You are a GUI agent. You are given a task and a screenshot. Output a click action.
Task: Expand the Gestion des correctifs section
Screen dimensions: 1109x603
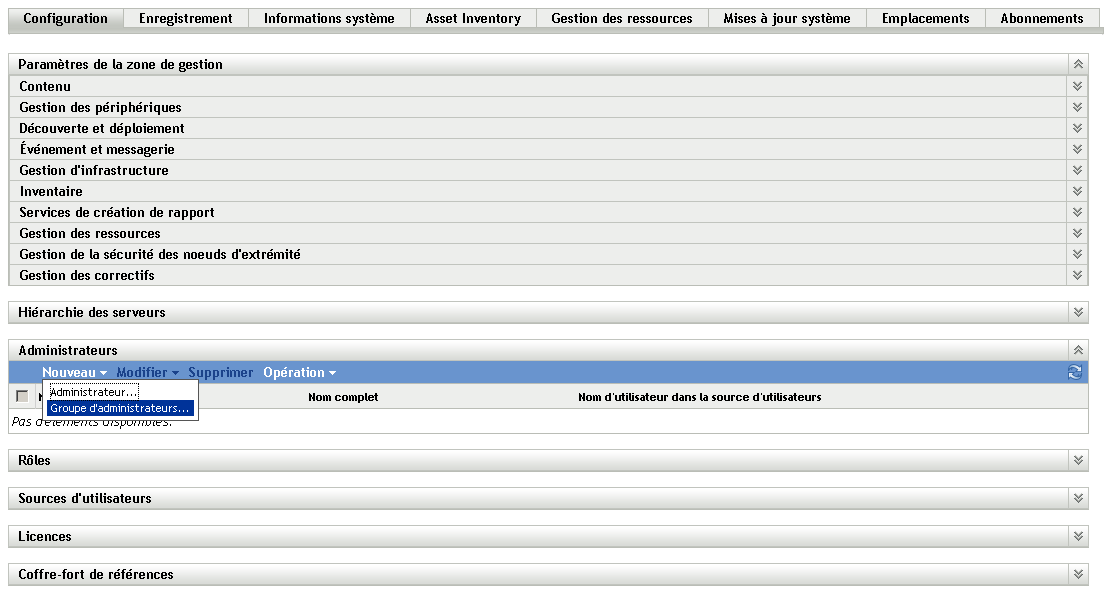(x=1077, y=275)
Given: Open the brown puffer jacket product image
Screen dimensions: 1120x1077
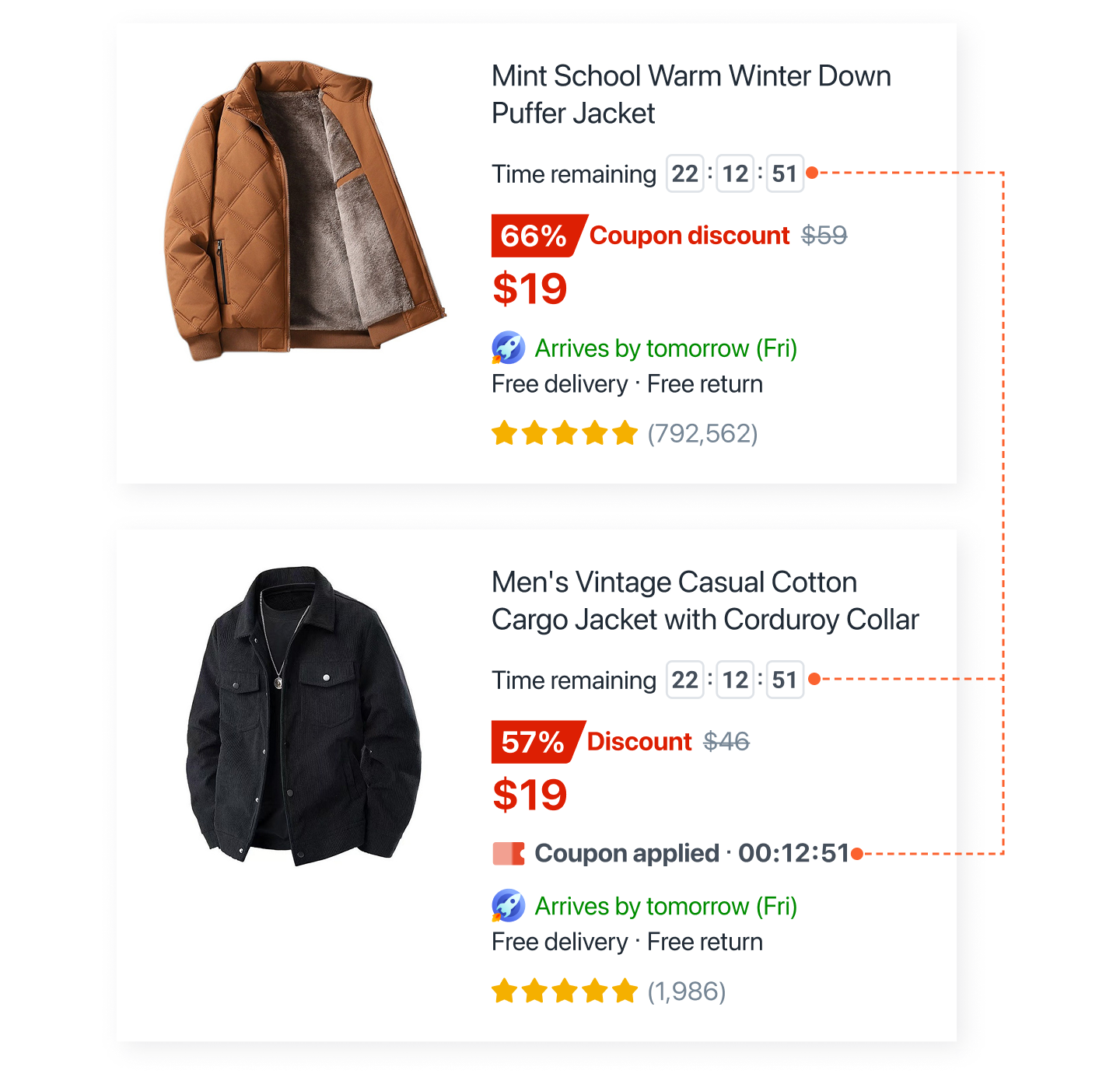Looking at the screenshot, I should pyautogui.click(x=305, y=211).
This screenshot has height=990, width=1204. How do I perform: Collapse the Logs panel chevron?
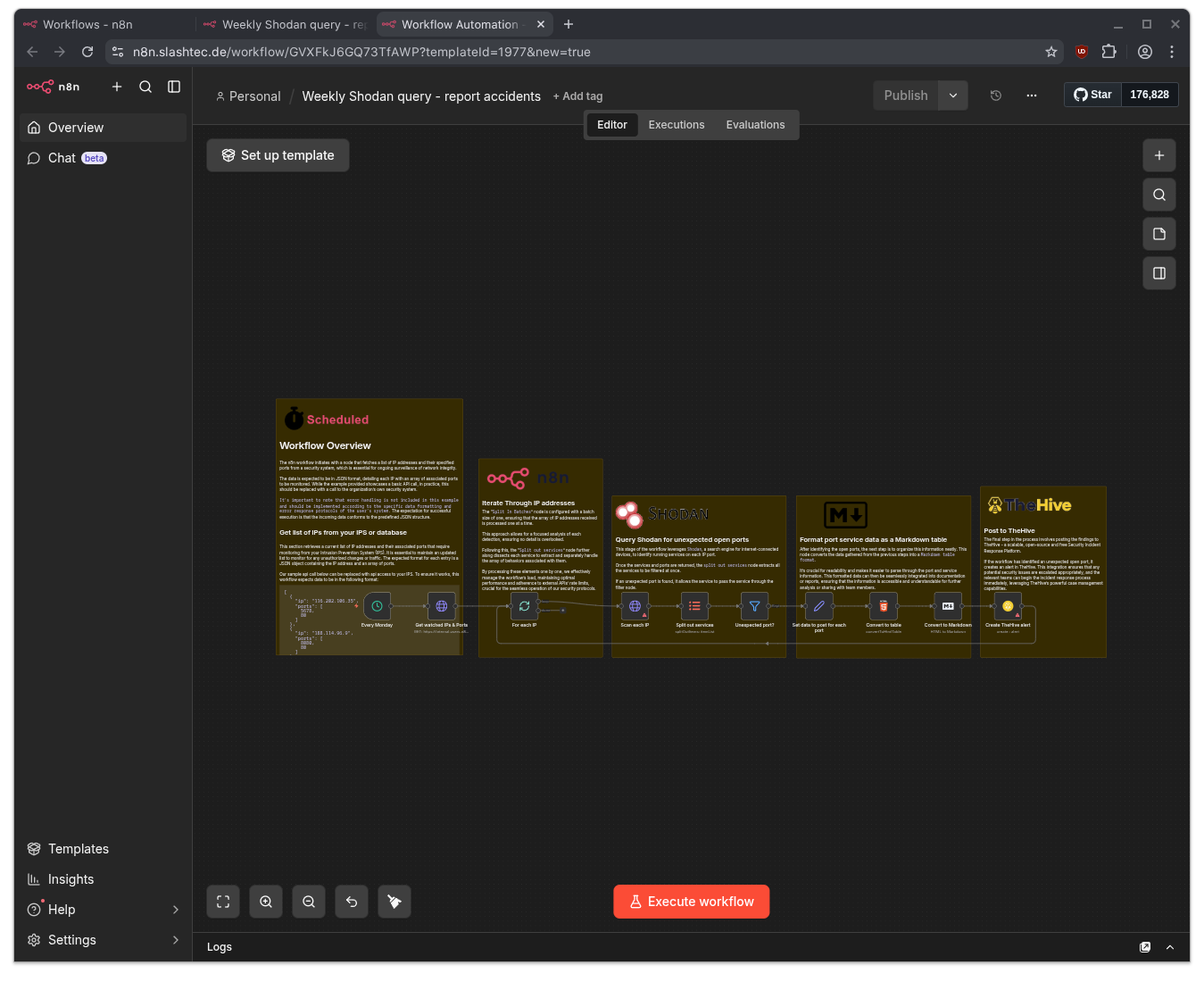pyautogui.click(x=1170, y=947)
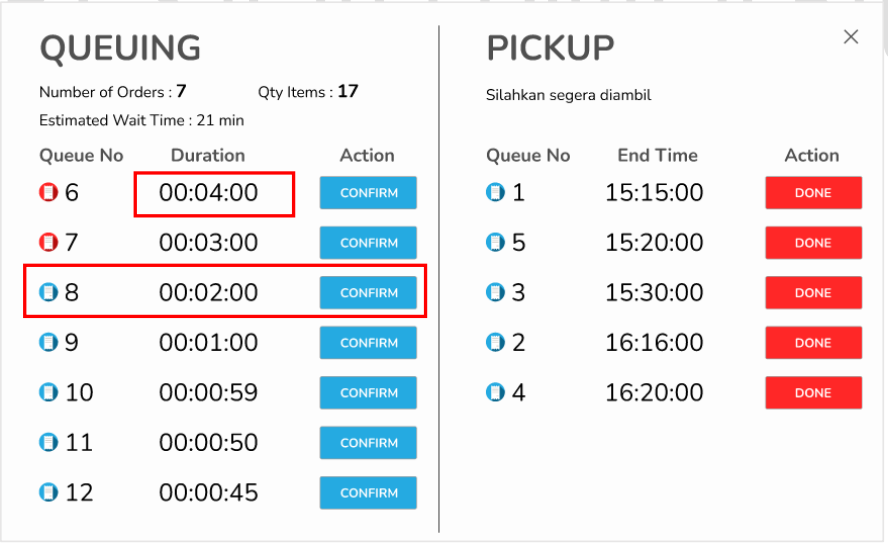This screenshot has width=888, height=544.
Task: Mark pickup queue 2 as done
Action: point(813,343)
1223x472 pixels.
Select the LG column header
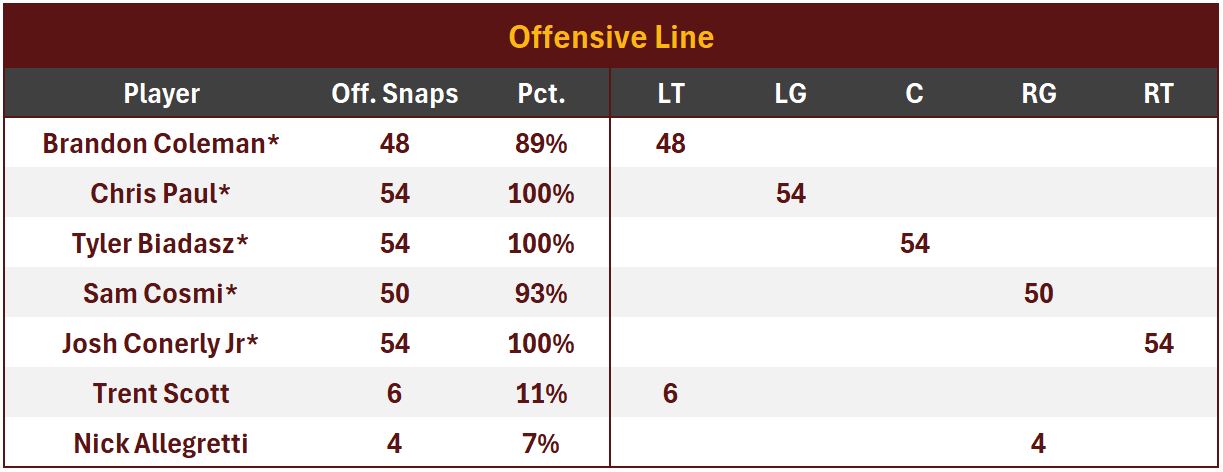point(790,94)
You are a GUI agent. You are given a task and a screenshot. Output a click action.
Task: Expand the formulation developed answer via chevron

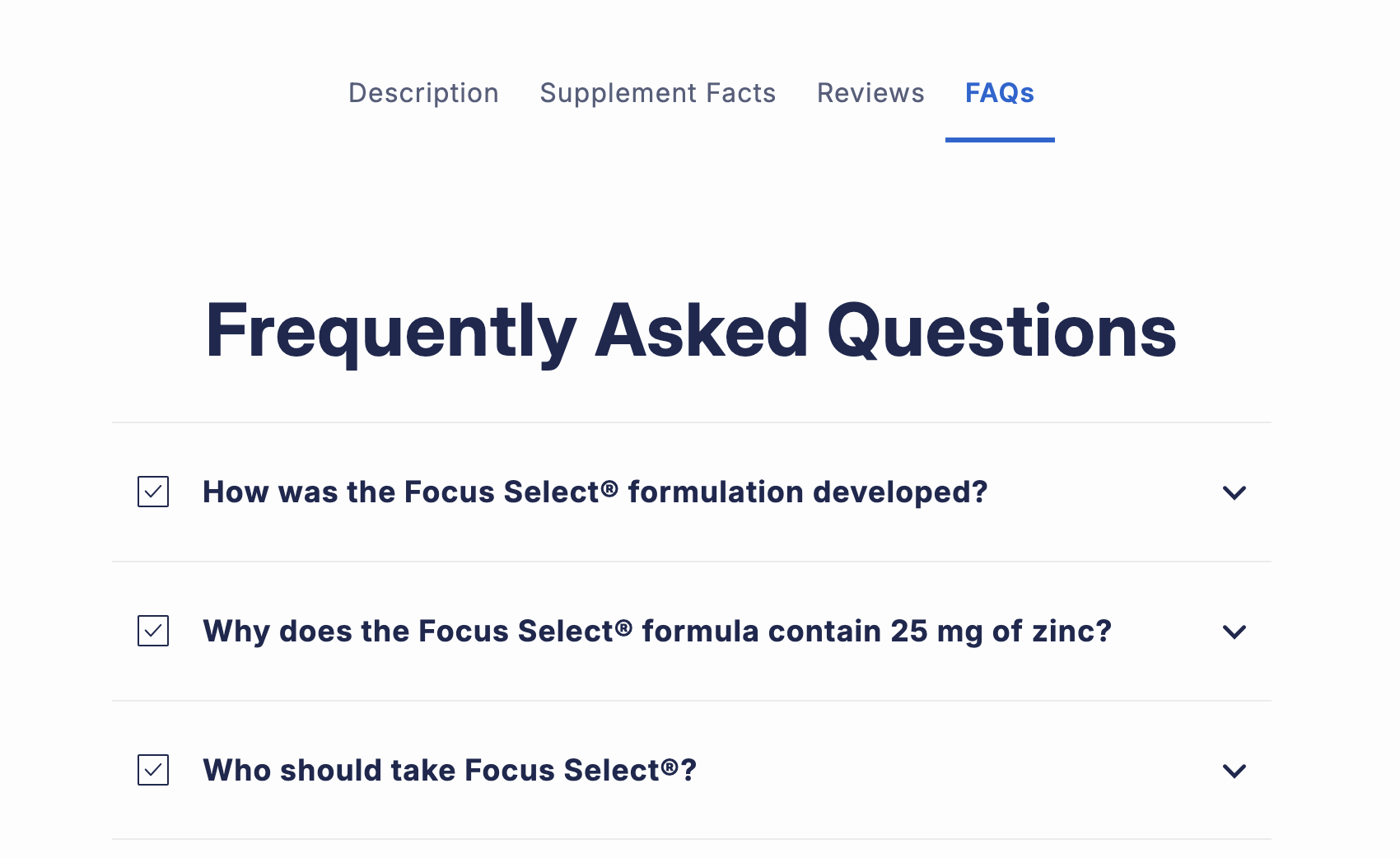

• About this task: Reproduce, exactly and with no pictures, the lines from the line containing "Task: Expand the Gestion" through the closing line of the data above, keeping both ends.

• Response to the task:
Task: Expand the Gestion des correctifs section
Screen dimensions: 1109x603
(x=1077, y=275)
Given: Open the brown puffer jacket product image
Screen dimensions: 1120x1077
Looking at the screenshot, I should pyautogui.click(x=305, y=211).
This screenshot has height=990, width=1204. How do I perform: Collapse the Logs panel chevron?
pyautogui.click(x=1170, y=947)
This screenshot has width=888, height=544.
Task: Mark pickup queue 2 as done
Action: point(813,343)
1223x472 pixels.
Select the LG column header
point(790,94)
You are a GUI agent. You are given a task and a screenshot. Output a click action.
Task: Expand the formulation developed answer via chevron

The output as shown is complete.